Word and element pointing records:
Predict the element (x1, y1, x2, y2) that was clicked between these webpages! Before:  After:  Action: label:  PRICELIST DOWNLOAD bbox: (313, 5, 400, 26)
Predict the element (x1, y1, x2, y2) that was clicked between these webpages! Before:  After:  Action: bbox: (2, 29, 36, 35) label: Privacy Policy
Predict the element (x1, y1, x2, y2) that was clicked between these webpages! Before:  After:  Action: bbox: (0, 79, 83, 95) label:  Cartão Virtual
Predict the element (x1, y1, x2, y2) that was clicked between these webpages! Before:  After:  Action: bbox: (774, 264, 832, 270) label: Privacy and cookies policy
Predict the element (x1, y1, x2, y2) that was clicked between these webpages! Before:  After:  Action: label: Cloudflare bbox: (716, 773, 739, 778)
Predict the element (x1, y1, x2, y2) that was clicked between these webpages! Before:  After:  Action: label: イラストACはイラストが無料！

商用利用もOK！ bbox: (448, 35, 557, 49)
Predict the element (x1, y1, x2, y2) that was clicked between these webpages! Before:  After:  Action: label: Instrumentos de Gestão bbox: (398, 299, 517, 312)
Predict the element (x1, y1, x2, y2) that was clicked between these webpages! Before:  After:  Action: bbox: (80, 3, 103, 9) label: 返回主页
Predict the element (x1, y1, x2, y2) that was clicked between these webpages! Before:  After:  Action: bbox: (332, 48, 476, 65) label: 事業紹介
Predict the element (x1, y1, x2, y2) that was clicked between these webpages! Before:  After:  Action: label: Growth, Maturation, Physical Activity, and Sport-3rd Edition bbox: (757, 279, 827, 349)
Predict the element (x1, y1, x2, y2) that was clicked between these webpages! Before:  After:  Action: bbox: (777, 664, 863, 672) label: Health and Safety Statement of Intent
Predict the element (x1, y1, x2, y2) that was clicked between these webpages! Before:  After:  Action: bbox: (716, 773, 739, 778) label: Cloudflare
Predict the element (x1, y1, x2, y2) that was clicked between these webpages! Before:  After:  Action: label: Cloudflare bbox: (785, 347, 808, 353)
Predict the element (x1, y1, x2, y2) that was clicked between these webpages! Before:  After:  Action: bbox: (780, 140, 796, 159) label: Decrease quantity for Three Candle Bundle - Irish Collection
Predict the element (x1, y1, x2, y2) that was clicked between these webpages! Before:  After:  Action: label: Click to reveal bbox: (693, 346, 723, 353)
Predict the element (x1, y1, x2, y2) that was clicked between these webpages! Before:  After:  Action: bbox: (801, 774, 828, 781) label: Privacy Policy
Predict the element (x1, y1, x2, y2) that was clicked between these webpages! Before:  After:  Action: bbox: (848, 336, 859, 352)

CHALLENGE — Rewrite the records starting at the line containing "- Irish Collection" and ending at the line containing "346, 723, 353)", with "clicked" replaced by "selected" and everything else left unchanged.

ANSWER TO THIS EXERCISE —
Predict the element (x1, y1, x2, y2) that was selected between these webpages! Before:  After:  Action: bbox: (780, 140, 796, 159) label: Decrease quantity for Three Candle Bundle - Irish Collection
Predict the element (x1, y1, x2, y2) that was selected between these webpages! Before:  After:  Action: label: Click to reveal bbox: (693, 346, 723, 353)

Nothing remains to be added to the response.